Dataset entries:
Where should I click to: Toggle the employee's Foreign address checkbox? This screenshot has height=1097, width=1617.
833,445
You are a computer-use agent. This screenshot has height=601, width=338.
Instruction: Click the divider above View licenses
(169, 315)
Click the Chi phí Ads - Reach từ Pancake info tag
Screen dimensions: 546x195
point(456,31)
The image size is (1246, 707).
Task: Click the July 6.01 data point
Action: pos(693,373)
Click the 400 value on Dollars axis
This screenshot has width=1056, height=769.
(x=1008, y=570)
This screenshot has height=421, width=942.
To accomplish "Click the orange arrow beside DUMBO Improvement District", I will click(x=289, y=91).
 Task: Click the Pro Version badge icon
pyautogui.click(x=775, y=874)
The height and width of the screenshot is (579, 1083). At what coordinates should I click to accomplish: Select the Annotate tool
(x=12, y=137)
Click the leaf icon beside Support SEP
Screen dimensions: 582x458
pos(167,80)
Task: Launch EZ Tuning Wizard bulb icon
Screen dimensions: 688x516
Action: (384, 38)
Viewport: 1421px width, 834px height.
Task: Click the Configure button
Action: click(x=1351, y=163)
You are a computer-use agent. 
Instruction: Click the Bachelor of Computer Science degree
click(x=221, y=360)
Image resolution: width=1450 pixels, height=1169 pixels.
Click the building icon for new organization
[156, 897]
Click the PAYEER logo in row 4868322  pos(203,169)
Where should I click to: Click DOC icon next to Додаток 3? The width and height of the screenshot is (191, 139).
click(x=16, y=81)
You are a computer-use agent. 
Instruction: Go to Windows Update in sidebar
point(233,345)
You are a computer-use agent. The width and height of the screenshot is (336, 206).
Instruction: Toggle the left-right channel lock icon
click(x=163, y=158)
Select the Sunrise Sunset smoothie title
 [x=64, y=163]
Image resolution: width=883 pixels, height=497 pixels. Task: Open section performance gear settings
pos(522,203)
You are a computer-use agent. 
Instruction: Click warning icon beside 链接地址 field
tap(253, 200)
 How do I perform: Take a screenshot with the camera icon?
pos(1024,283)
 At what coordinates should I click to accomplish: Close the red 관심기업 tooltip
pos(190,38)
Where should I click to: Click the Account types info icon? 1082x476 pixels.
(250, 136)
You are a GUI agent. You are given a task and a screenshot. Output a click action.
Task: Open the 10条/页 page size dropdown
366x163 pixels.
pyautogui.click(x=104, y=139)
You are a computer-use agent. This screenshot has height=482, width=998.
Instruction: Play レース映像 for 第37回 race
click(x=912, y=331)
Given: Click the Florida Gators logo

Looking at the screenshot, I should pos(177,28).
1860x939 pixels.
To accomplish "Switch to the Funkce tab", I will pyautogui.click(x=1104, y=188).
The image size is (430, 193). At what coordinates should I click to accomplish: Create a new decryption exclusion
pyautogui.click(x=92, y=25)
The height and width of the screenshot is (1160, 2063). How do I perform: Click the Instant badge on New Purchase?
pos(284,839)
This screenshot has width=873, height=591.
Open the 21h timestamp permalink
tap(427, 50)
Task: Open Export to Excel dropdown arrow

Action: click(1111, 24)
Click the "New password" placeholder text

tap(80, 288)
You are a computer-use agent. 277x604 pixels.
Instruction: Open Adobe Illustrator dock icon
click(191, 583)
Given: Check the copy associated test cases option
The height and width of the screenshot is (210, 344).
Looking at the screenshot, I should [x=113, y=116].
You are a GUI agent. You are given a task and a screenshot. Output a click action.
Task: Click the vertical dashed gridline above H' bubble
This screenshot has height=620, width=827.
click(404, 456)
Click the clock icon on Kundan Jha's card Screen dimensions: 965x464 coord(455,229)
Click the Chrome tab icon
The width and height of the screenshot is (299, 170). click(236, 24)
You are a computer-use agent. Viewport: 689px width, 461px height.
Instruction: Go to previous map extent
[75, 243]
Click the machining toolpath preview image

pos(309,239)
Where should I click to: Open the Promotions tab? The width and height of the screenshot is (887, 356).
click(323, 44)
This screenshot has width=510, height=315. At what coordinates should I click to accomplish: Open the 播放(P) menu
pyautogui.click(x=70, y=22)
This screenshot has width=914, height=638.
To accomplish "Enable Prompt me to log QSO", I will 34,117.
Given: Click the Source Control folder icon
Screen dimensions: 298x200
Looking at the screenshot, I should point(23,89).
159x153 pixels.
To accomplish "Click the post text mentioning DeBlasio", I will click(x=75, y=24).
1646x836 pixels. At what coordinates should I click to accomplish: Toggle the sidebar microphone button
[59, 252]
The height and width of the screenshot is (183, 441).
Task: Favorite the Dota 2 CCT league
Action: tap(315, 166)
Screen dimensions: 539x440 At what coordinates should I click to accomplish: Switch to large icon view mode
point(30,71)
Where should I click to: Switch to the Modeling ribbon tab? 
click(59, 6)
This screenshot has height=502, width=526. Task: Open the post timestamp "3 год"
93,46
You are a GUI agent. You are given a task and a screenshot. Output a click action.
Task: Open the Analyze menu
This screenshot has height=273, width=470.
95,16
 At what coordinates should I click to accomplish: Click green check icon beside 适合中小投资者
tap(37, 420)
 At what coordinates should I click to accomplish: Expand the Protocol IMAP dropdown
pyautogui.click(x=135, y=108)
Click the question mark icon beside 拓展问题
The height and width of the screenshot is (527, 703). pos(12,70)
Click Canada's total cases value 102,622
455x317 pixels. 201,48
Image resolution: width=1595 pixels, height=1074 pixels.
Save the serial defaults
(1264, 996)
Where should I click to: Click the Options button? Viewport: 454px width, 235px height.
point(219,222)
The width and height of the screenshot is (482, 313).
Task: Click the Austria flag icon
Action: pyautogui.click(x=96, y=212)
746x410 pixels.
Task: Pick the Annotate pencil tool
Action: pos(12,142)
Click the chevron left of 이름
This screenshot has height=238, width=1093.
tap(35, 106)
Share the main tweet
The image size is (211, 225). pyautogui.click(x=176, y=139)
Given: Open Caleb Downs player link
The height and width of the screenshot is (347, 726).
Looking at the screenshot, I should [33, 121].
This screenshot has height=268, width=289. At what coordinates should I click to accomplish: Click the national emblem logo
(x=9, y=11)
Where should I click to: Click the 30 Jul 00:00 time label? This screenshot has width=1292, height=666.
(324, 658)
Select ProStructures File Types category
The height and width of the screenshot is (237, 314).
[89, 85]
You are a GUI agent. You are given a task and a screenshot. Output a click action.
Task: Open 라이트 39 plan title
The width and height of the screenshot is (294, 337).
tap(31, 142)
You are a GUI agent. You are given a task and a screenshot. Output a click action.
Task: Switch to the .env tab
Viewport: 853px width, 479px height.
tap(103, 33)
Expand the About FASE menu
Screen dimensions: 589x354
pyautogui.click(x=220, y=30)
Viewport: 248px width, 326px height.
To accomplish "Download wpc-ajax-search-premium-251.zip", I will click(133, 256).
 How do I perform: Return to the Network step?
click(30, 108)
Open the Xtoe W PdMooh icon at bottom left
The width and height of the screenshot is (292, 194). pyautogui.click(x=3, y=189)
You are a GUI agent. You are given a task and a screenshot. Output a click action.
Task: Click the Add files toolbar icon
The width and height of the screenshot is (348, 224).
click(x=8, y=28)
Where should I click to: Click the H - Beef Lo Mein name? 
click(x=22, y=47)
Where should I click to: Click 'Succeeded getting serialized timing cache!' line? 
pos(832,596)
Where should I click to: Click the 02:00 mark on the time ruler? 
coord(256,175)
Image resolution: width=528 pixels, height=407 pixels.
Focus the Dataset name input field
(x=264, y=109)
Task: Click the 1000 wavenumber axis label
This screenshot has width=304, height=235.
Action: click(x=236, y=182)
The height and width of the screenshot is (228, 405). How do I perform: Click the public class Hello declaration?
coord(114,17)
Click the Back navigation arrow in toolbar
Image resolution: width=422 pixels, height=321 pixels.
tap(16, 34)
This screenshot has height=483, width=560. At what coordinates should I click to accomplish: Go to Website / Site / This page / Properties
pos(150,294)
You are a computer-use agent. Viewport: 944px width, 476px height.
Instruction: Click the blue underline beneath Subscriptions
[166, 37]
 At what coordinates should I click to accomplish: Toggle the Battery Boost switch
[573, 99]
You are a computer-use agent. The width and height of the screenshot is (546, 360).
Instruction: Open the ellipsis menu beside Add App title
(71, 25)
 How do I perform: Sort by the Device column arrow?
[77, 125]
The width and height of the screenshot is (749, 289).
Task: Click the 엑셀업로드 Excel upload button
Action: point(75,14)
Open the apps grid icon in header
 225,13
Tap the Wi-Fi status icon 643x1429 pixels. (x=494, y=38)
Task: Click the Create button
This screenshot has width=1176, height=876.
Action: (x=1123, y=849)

INSTRUCTIONS TO FOLLOW: From the first line of the data above to the line holding "Task: Launch EZ Tuning Wizard bulb icon", reproduce each line exactly; emit no other lines.

FINISHED EXERCISE:
Where should I click to: Toggle the employee's Foreign address checkbox? This screenshot has height=1097, width=1617.
833,445
You are a computer-use agent. This screenshot has height=601, width=338.
Instruction: Click the divider above View licenses
(169, 315)
Click the Chi phí Ads - Reach từ Pancake info tag
Screen dimensions: 546x195
point(456,31)
The image size is (1246, 707).
Task: Click the July 6.01 data point
Action: pos(693,373)
Click the 400 value on Dollars axis
This screenshot has width=1056, height=769.
(x=1008, y=570)
This screenshot has height=421, width=942.
To accomplish "Click the orange arrow beside DUMBO Improvement District", I will click(x=289, y=91).
 Task: Click the Pro Version badge icon
pyautogui.click(x=775, y=874)
The height and width of the screenshot is (579, 1083). At what coordinates should I click to accomplish: Select the Annotate tool
(x=12, y=137)
Click the leaf icon beside Support SEP
Screen dimensions: 582x458
pos(167,80)
Task: Launch EZ Tuning Wizard bulb icon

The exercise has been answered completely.